» **SUPPLIED MATERIAL**
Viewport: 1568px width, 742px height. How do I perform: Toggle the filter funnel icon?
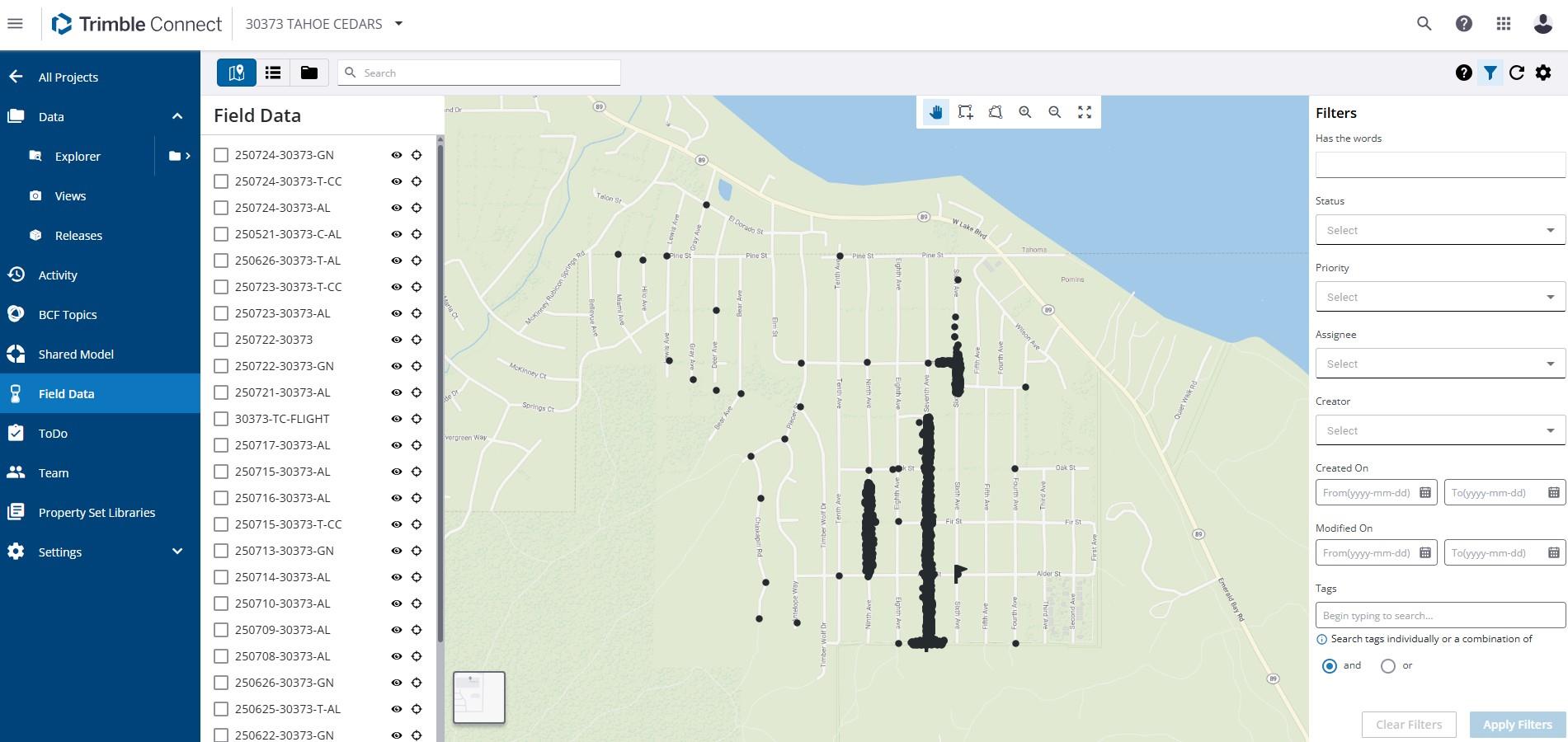tap(1490, 73)
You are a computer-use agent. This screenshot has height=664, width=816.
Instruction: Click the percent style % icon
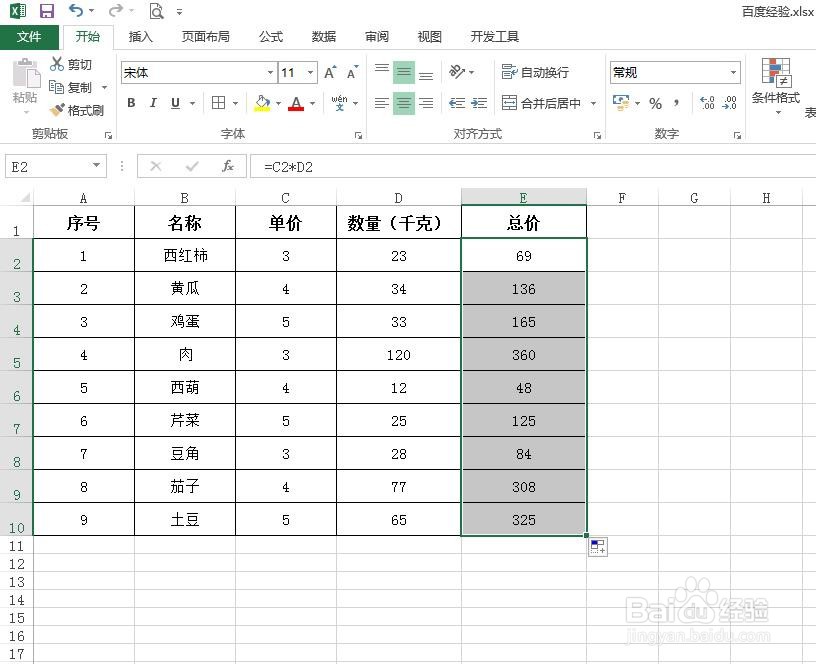pyautogui.click(x=656, y=102)
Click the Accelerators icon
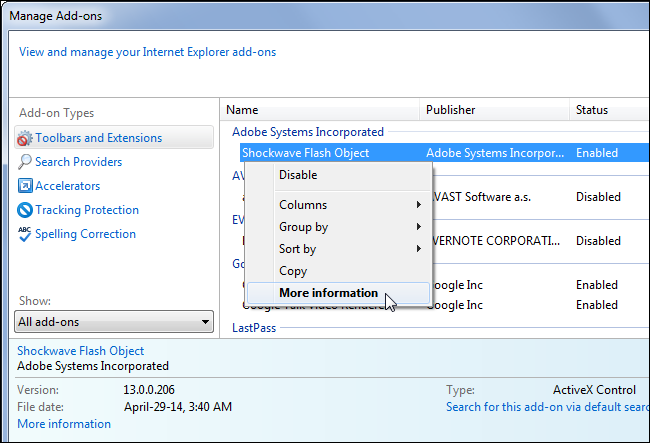650x443 pixels. (x=25, y=186)
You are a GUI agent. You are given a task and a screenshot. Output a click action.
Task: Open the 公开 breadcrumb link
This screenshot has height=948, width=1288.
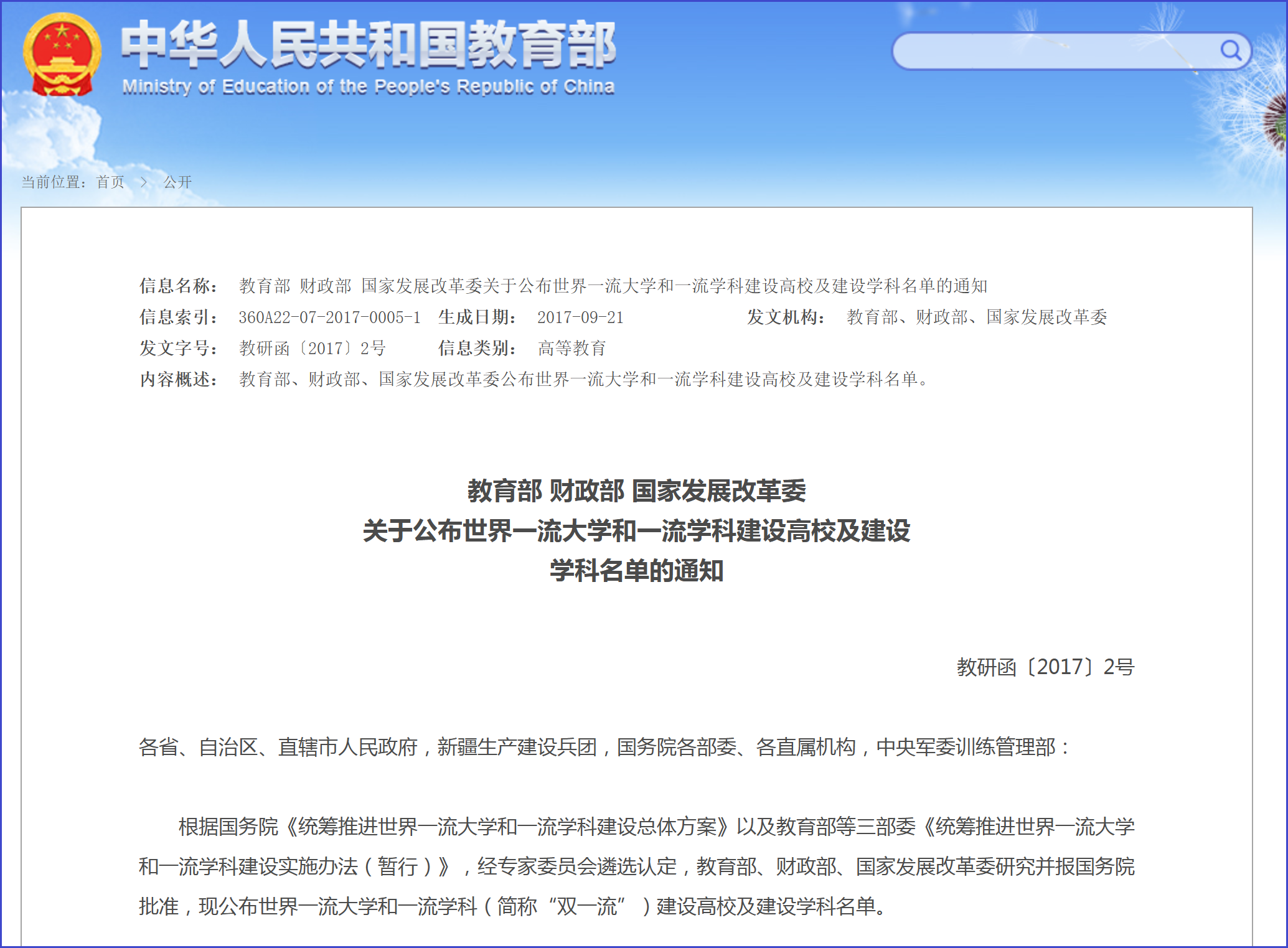tap(177, 182)
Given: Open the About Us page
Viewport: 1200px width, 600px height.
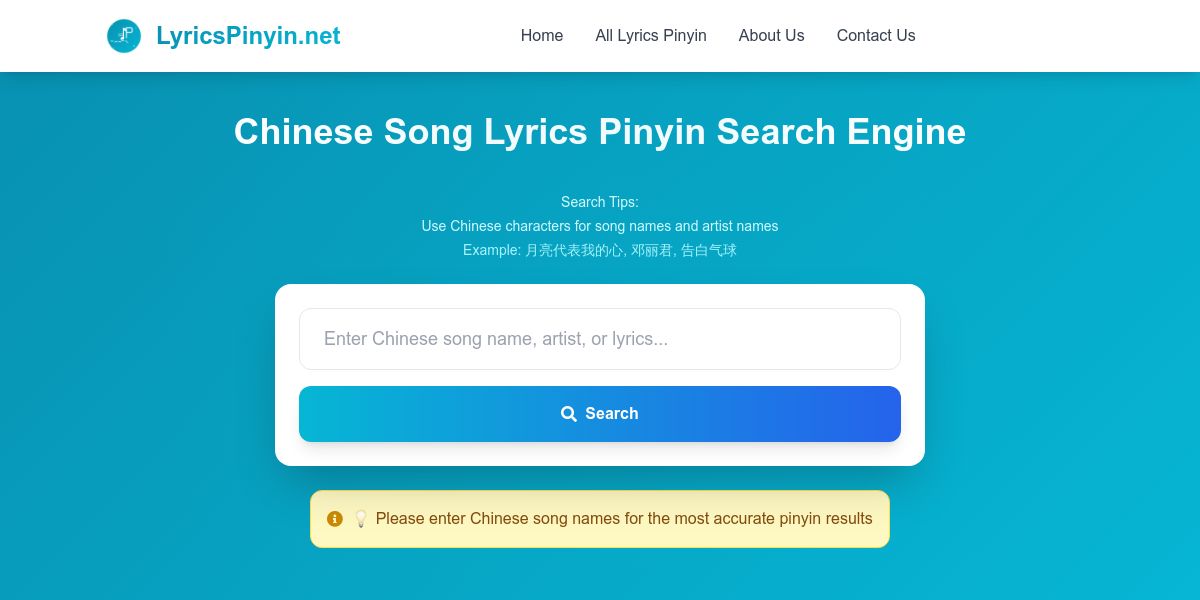Looking at the screenshot, I should point(771,36).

» **WRITTEN INSTRUCTION**
Write out all the records again with every "icon" replaced by "button" and everything else unchanged. Leave the pictures out of your answer.

» **REPLY TO THE EXERCISE**
Viewport: 1568px width, 742px height. How do I perform: Toggle the filter funnel button?
tap(1490, 73)
You are a computer-use agent. This screenshot has height=664, width=816.
Instruction: Click the percent style % button
pyautogui.click(x=656, y=102)
Click the Accelerators button
650x443 pixels. (x=25, y=186)
You are a GUI agent. You are given a task and a screenshot. Output a click action.
Task: Open the 公开 breadcrumb link
This screenshot has height=948, width=1288.
tap(177, 182)
Given: Open the About Us page
Viewport: 1200px width, 600px height.
Looking at the screenshot, I should point(771,36).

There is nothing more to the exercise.